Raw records
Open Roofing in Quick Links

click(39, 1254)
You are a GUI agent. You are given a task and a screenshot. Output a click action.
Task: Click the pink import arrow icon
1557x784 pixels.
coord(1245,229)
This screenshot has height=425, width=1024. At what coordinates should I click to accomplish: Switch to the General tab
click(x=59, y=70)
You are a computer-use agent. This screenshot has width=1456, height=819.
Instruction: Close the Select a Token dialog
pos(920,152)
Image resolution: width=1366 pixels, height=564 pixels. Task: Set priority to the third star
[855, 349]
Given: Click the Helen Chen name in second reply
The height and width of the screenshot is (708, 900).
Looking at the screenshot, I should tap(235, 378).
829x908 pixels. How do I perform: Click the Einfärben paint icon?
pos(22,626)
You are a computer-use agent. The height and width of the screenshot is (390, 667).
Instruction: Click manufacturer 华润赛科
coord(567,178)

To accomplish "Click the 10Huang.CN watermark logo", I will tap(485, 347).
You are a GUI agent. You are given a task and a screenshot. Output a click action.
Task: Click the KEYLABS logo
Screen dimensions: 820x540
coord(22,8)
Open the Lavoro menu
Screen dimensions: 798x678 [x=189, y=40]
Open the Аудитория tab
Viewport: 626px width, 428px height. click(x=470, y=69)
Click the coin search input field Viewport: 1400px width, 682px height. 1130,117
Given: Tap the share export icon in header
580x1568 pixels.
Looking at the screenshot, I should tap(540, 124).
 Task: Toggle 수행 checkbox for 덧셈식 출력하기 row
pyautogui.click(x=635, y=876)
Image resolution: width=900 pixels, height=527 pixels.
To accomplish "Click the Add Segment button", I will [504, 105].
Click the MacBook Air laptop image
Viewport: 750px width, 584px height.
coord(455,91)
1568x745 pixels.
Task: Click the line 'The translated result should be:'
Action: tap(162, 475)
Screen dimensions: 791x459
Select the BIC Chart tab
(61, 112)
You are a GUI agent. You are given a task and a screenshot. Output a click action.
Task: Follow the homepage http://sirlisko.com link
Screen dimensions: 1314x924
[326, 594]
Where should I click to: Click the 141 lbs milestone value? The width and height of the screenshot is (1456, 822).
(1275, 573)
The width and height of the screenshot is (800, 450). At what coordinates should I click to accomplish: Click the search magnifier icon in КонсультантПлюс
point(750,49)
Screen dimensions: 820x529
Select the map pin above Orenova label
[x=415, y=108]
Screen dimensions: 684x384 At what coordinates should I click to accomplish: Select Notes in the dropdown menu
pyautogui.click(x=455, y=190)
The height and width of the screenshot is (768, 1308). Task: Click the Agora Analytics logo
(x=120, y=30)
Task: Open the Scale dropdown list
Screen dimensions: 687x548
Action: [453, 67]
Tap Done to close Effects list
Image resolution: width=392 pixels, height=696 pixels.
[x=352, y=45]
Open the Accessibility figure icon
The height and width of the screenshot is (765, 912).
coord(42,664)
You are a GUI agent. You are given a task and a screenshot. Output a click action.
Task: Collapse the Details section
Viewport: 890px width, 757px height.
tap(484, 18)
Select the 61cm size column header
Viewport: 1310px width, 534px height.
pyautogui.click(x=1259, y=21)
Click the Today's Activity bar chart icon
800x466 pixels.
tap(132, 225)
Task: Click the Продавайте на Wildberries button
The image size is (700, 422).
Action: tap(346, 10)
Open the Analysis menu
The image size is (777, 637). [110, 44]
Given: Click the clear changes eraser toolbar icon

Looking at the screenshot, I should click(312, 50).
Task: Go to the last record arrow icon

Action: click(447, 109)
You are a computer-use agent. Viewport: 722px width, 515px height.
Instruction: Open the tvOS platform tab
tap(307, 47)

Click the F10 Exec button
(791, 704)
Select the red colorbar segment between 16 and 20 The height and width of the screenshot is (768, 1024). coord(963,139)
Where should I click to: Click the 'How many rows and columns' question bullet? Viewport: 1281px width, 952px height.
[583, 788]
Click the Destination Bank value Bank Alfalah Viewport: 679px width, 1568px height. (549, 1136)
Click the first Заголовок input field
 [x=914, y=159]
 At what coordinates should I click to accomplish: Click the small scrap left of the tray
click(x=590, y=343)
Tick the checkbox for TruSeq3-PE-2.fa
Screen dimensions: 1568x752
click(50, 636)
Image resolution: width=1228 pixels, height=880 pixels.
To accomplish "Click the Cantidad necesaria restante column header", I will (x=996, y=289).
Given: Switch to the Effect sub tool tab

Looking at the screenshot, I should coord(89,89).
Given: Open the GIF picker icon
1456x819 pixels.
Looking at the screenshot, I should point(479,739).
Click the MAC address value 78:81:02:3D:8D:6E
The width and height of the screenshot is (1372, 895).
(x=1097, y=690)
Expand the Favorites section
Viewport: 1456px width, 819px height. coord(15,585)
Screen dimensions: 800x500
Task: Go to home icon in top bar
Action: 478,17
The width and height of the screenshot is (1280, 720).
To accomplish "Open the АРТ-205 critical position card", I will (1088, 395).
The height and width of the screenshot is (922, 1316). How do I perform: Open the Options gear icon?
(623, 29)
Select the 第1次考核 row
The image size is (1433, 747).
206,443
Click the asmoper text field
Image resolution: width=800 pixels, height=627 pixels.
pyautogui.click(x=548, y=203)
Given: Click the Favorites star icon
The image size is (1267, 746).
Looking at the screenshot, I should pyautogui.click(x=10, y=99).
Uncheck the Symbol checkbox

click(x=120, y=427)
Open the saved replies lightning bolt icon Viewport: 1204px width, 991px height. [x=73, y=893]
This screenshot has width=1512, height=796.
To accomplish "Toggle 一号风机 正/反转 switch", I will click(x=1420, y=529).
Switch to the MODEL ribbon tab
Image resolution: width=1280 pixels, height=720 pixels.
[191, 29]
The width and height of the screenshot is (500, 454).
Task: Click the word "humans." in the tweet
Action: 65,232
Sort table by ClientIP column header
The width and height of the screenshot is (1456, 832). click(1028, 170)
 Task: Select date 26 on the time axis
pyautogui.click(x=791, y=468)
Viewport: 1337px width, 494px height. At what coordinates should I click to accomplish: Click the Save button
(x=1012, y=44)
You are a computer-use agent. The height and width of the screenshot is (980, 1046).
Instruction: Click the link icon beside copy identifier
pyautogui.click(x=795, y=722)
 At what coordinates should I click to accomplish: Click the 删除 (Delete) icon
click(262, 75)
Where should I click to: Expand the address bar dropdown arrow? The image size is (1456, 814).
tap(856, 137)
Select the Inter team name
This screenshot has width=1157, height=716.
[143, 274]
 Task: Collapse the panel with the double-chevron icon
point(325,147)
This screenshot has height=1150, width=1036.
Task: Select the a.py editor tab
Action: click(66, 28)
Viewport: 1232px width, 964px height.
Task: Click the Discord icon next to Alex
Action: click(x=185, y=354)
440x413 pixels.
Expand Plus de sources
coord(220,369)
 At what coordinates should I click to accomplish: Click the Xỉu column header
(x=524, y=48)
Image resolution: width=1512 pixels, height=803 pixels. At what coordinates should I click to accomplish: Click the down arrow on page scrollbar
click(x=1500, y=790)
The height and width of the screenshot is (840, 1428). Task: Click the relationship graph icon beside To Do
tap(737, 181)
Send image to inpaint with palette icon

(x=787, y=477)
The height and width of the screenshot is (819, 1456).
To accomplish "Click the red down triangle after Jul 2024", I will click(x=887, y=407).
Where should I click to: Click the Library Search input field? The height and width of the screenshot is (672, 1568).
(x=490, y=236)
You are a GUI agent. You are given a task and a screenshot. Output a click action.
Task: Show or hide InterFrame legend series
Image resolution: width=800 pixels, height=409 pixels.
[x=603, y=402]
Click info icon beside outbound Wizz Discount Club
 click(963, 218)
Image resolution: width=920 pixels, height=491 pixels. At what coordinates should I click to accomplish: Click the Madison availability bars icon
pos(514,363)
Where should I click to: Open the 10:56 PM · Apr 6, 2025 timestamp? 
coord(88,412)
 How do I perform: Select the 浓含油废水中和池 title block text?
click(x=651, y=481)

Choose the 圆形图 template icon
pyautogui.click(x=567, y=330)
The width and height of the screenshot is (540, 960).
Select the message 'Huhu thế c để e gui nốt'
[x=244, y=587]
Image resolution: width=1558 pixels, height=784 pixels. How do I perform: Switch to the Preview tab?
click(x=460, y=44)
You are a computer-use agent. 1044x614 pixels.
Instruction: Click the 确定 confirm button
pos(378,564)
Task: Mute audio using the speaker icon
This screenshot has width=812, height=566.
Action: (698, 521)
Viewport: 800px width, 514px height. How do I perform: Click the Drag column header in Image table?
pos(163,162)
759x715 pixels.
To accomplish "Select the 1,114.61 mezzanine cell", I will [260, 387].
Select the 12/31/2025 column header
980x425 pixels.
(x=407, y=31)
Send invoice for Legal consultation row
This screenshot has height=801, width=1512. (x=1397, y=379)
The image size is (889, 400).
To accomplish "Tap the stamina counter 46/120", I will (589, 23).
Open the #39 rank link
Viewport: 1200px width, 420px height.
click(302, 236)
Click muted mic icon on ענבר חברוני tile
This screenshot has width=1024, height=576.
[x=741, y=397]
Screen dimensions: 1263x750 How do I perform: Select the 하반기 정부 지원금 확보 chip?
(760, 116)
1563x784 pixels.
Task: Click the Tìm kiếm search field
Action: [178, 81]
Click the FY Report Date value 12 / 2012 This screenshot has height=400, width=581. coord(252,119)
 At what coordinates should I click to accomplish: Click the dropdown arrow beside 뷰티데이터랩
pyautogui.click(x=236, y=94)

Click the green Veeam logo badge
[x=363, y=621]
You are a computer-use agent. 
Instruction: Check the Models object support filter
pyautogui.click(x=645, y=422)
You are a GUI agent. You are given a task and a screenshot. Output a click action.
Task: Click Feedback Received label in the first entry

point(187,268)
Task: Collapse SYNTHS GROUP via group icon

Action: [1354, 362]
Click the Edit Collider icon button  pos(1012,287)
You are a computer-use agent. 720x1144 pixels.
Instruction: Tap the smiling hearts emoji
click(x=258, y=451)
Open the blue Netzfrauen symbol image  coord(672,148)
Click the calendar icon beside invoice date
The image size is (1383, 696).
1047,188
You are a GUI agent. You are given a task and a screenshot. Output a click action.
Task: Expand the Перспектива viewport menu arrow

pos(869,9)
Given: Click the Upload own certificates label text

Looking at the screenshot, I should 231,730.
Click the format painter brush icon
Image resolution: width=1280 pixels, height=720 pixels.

_Problem requirements_
Rewrite the material starting at the line that has "Tap Done to close Effects list" and stopping after the line that has "tap(484, 18)", changing "Details section" to "Details panel" and keeping all else the same.

_Reply_
Tap Done to close Effects list
Image resolution: width=392 pixels, height=696 pixels.
[x=352, y=45]
Open the Accessibility figure icon
The height and width of the screenshot is (765, 912).
coord(42,664)
You are a GUI agent. You are given a task and a screenshot. Output a click action.
Task: Collapse the Details panel
Viewport: 890px width, 757px height.
tap(484, 18)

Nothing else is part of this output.